Assuming that there must be a simple solution, but having never tried this myself, I set out to print a list from my own address book. Guess what? You can't.
Well, you CAN, rather, but it's the most counter-intuitive and graceless thing you could imagine. Basically, Address Book will let you print a list of names with EITHER phone numbers OR e-mail addresses (a choice you have to make by selecting 'Address Book' in one of drop-down fields of the print dialog box). If you want to print actual ADDRESSES (it IS an address book, after all), Apple suggests a few options...
The first is to select all of the entries you want, then export them as vCards, then open the vCard file in a text editor or word processor, then print.
The second is to do the same, but open the vCard file in a vCard compatible application, assuming you have one.
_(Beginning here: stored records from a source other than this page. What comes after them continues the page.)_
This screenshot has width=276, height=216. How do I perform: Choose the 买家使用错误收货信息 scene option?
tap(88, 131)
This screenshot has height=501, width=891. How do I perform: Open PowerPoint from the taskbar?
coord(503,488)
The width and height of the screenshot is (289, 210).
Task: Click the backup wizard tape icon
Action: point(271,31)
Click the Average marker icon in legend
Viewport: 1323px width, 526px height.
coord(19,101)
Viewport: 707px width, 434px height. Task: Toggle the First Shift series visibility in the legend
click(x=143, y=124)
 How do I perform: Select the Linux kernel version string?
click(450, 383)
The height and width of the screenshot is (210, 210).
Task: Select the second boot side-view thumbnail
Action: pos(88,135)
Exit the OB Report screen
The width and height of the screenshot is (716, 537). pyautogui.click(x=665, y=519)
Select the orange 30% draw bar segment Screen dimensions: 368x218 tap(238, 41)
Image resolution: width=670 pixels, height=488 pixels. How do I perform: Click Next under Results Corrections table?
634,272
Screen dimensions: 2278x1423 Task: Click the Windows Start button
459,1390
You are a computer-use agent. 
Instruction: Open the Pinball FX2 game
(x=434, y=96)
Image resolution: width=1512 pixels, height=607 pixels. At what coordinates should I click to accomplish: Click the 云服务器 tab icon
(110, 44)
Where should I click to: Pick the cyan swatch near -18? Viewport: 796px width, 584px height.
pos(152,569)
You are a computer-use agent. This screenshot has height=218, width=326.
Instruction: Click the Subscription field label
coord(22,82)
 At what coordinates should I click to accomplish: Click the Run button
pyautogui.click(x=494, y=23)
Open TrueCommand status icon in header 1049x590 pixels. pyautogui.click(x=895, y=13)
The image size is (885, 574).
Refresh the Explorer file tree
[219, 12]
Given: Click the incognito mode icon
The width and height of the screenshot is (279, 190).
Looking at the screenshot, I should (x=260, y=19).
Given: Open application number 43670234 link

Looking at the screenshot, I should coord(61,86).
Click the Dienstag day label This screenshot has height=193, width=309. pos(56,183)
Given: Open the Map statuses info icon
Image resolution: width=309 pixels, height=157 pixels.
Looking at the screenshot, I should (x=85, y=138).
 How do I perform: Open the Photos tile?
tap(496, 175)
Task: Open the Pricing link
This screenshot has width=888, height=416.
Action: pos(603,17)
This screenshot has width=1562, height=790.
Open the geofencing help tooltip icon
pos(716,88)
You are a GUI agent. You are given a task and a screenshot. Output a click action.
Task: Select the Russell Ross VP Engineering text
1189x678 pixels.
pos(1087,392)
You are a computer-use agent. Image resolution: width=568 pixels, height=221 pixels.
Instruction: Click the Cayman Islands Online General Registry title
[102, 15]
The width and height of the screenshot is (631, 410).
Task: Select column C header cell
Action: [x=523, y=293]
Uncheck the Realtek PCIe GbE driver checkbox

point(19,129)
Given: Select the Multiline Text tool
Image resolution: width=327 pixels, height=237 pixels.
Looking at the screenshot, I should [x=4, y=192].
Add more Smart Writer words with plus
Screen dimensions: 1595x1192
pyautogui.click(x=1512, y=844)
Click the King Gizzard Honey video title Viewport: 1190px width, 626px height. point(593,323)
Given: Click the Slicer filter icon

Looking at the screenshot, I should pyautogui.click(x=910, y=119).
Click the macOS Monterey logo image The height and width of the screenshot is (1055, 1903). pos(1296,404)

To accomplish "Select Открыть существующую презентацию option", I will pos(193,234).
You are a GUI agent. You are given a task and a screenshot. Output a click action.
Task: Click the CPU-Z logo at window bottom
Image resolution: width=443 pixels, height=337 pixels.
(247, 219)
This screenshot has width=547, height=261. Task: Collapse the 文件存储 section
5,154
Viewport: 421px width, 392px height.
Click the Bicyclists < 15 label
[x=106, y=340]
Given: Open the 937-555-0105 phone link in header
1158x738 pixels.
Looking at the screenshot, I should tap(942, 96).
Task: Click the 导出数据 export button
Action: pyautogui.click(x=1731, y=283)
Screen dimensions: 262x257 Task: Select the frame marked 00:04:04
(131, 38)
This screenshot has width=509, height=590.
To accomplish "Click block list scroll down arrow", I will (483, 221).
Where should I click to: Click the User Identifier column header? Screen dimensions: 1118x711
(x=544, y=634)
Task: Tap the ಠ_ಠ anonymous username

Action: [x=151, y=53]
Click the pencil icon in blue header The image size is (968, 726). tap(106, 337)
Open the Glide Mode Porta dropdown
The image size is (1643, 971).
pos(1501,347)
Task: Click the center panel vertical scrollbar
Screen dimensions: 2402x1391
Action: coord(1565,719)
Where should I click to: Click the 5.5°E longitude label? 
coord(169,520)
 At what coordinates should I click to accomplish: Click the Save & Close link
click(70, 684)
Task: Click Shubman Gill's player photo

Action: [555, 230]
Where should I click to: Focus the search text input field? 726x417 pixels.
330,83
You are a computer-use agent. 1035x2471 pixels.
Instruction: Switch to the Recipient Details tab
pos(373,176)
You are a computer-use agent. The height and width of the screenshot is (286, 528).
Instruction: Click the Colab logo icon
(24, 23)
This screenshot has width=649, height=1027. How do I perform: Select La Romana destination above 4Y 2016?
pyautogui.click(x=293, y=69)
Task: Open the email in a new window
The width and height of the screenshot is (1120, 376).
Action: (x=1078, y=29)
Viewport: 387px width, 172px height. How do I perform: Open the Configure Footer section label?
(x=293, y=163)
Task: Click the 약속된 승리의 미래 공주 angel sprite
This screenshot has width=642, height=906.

The third is to use a third-party application (Apple recommends a piece of software called iDress, which I checked out quickly and seems more than capable).
I told my mom to use option one. Not knowing what on earth a vCard is, I had to walk her through the process, finally ending up with a stream of text in TextEdit that looked like gibberish. All of the information was there, of course, but without a lot of editing the printout leaves a great deal to be desired, and it's not exactly an easy reference for the fridge door.
I apologised to her as though it was my fault this was such an ordeal, then decided that I'd post the story here to see if anyone had a better solution.
I hope this lack of obvious functionality is corrected in Panther. I guess I've come to take for granted the ease of use and elegance of Apple's products, and this just sort of threw me. I'll post a suggestion to Apple's boards as well, in hopes of effecting change.
On the plus side, however, my mother absolutely adores her iMac and has taken quickly to basic computing. It's very cute.